First, to settle any doubts: China is definitely doing this. Last year, The Drill Down reported on massive social media operations being run by China in order to spin their perception on the international stage and target enemies (like the U.S.) with disinformation campaigns.
From The Drill Down last November:
According to a new security audit from cybersecurity firm Mandiant, China is making “aggressive attempts to discredit the U.S. democratic process, including attempts to discourage Americans from voting in the 2022 U.S. midterm elections.”
The operation is called “Dragonbridge.”
The Free Beacon reports that the CCP’s Dragonbridge operation has similar hallmarks to those of other foreign actors, Like Iran and Russia. Dragonbridge, through a network of anonymous online social media accounts is promoting “narratives that appeared intended to discredit and undermine the U.S. political system.”
Now, Microsoft employees are sounding the alarm on China’s use of AI to spin social media narratives.
From CNN:
In the last nine months, the operatives have posted striking AI-made images depicting the Statute of Liberty and the Black Lives Matter movement on social media, in a campaign that Microsoft said focuses on “denigrating U.S. political figures and symbols.”
The alleged Chinese influence network used a series of accounts on “Western” social media platforms to upload the AI-generated images, according to Microsoft.
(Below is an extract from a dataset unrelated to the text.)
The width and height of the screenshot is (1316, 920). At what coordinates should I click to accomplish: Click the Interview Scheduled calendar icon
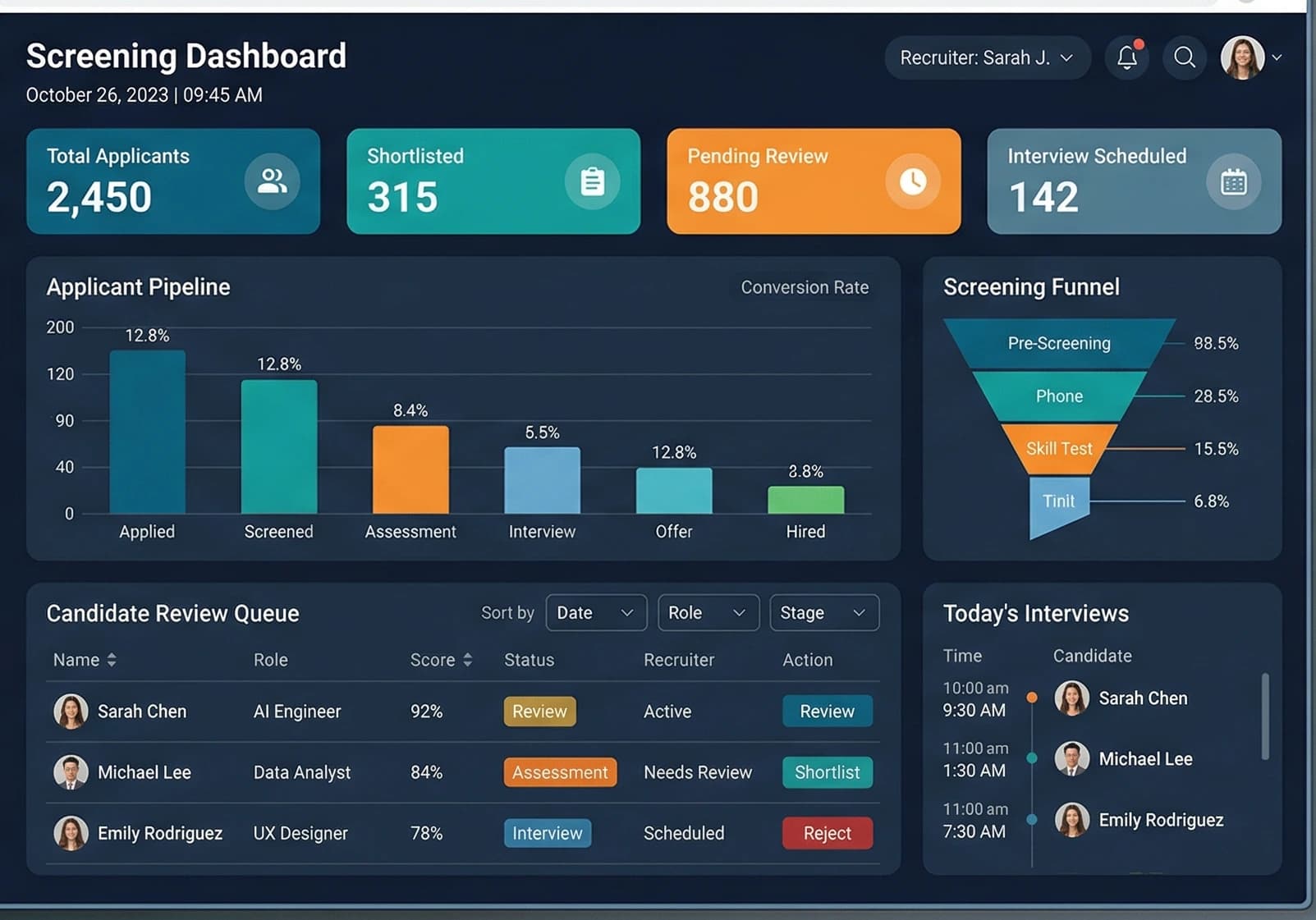click(x=1233, y=181)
The images were fake and generated by a computer, but real people, whether wittingly or unwittingly, propagated the images by reposting them on social media, Microsoft said.
“We can expect China to continue to hone this technology over time and improve its accuracy, though it remains to be seen how and when it will deploy it at scale,” Clint Watts, general manager of Microsoft’s Digital Threat Analysis Center, wrote in a blog.
China, of course, denies the whole enterprise is even going down.
“In recent years, some Western media and think tanks have accused China of using artificial intelligence to create fake social media accounts to spread so-called ‘pro-China’ information,” Liu Pengyu, spokesperson for the Chinese Embassy in Washington, DC, said in an email to CNN when asked for comment on the Microsoft report. “Such remarks are full of prejudice and malicious speculation against China, which China firmly opposes.”
There you have it: if China says they aren’t doing something, they are.